#### PROBLEM TO SOLVE:
From the line that contains "Where should I" down to the last line of the entries, please return everything exactly, except the pictures.

+ + + + +

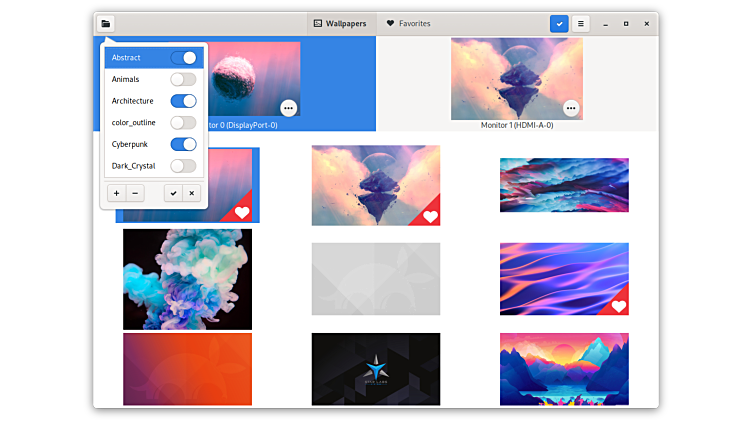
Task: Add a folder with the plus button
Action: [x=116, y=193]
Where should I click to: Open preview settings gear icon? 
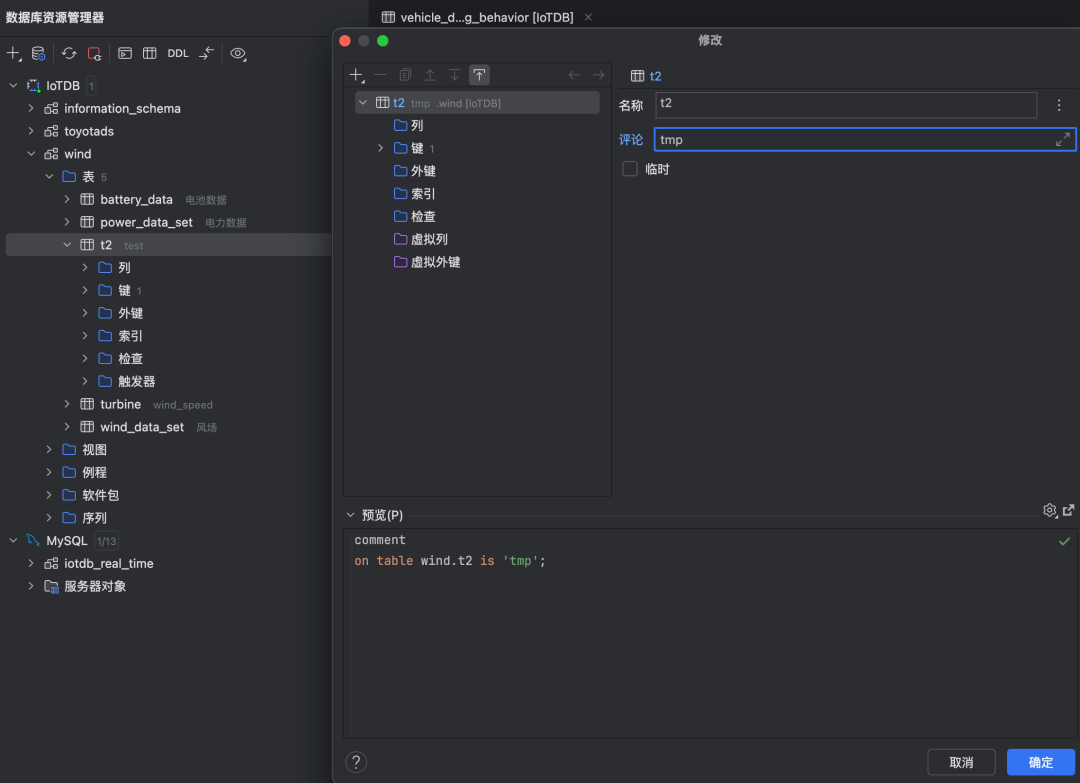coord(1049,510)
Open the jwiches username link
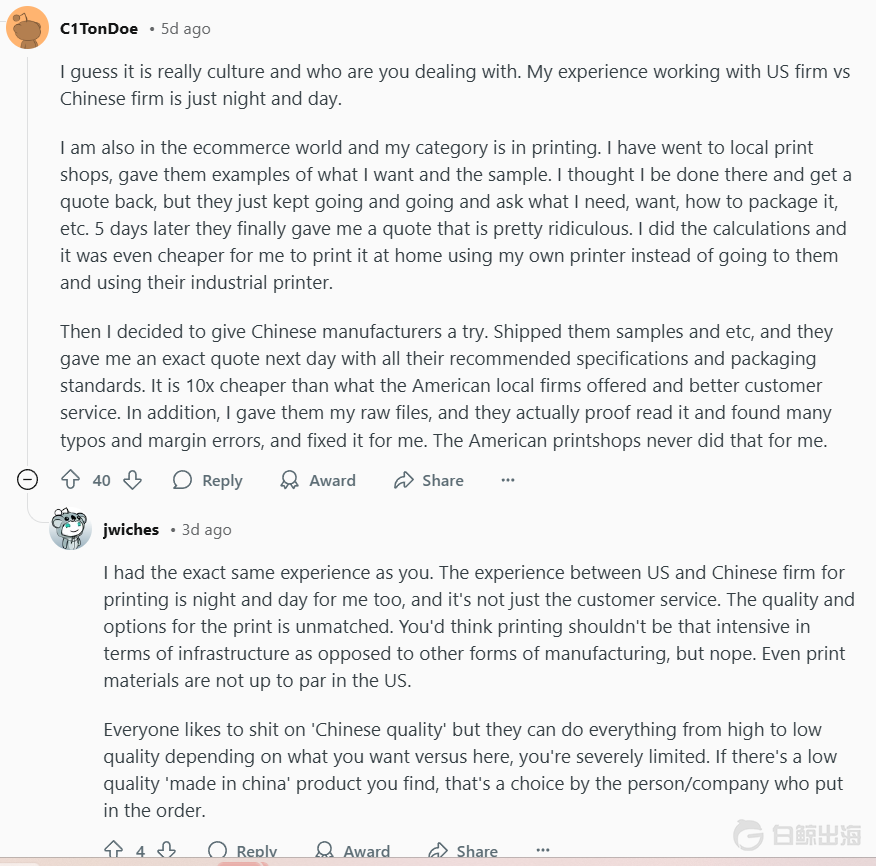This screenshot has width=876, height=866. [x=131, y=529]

+ + + + +

#### SOLVED EXERCISE:
Where should I click to: Open preview settings gear icon? 
coord(1049,510)
Open the jwiches username link
This screenshot has width=876, height=866. [x=131, y=529]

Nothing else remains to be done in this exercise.